- **SELECTION**:
General Terms and Conditions and Their Electronic Incorporation

11.10.2022 | Autor: Hronček & Partners, s. r. o.
7 min

Following up on our previous article on electronic accounting and the legal aspects of digitization, we continue with an article on the electronic incorporation of general terms and conditions.

General Terms and Conditions and Their Electronic Incorporation

Pursuant to Section 273 of Act No. 513/1991 Coll., the Commercial Code (hereinafter also referred to as the “CC”), which states:

(1) Part of the content of a contract may also be determined by reference to general terms and conditions drawn up by professional or interest organizations, or by reference to other terms and conditions known to the contracting parties or attached to the proposal.

(2) Deviating provisions in the contract take precedence over the wording of the terms and conditions referred to in paragraph 1.

(3) Contract forms used in commercial transactions may be used to conclude a contract.

The law thus distinguishes three types of terms and conditions by which part of the contract’s content may be determined by reference to them:

  1. general terms and conditions
  2. terms and conditions known to the contracting parties
  3. terms and conditions attached to the draft contract

In the case of general terms and conditions drafted by professional or interest organizations (it is presumed that both contracting parties are familiar with them), these become part of the contract if the contract refers to them. In the second case, these may be terms and conditions known to at least one contracting party (at least the one proposing them as part of the contract); these will also become part of the contract if the contract refers to them. In the third case, these are terms that a contracting party is not familiar with and must be attached to the draft contract or the contract must refer to them. If such terms are not attached to the contract, the contract may be indefinite and, under certain conditions, deemed invalid for this reason.

In commercial contractual relationships, we therefore frequently encounter the use of general terms and conditions, the primary purpose of which is to facilitate and expedite the process of concluding contracts in situations where certain circumstances between the contracting parties recur regularly, and therefore it is not practical or efficient to include them in contracts in every individual case. The contract being concluded thus includes a reference to the contracting party’s general terms and conditions, thereby completing its content in a relatively simple manner within the meaning of the aforementioned Section 273 of the Civil Code.

- **RECORD LIST**:
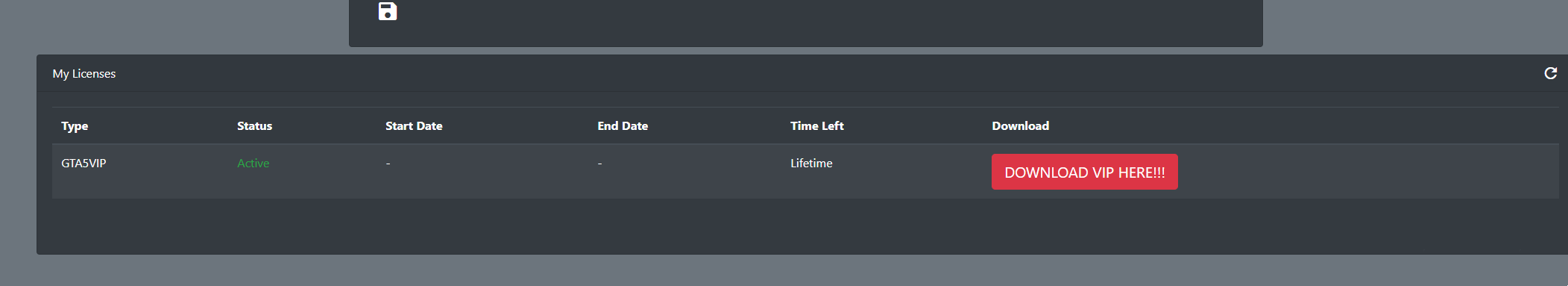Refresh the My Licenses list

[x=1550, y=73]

==

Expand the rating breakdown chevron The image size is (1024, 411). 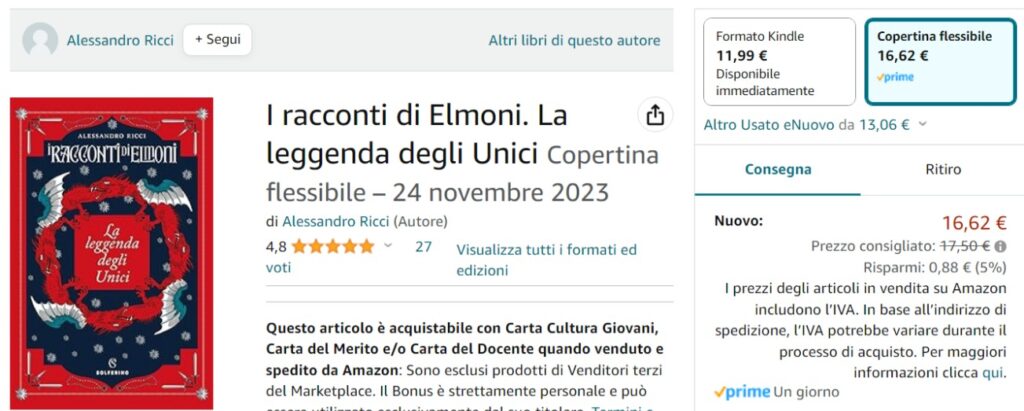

--

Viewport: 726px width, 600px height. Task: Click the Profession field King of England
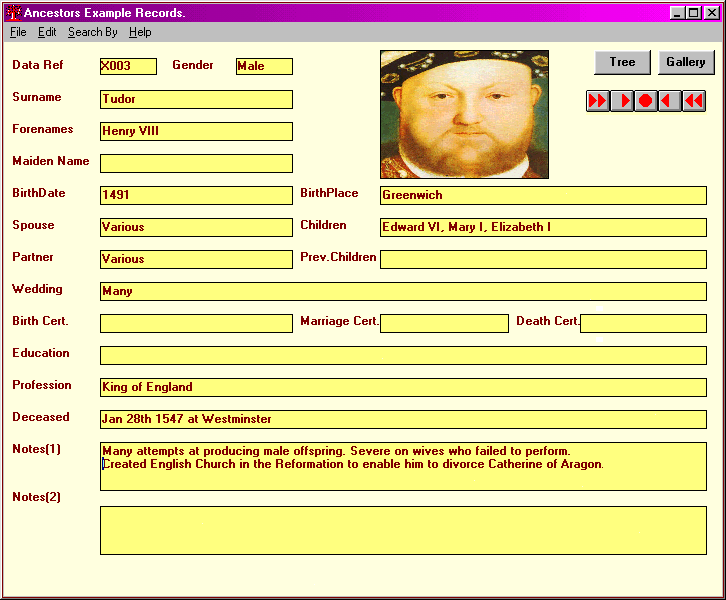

- **TASK DIRECTIONS**: Reproduce the passage of the article on general terms and conditions that begins at "(1) Part of" and stops after "conclude a contract.", changing every "terms and conditions" to "business terms".

- **CORRECT RESPONSE**:
(1) Part of the content of a contract may also be determined by reference to general business terms drawn up by professional or interest organizations, or by reference to other business terms known to the contracting parties or attached to the proposal.

(2) Deviating provisions in the contract take precedence over the wording of the business terms referred to in paragraph 1.

(3) Contract forms used in commercial transactions may be used to conclude a contract.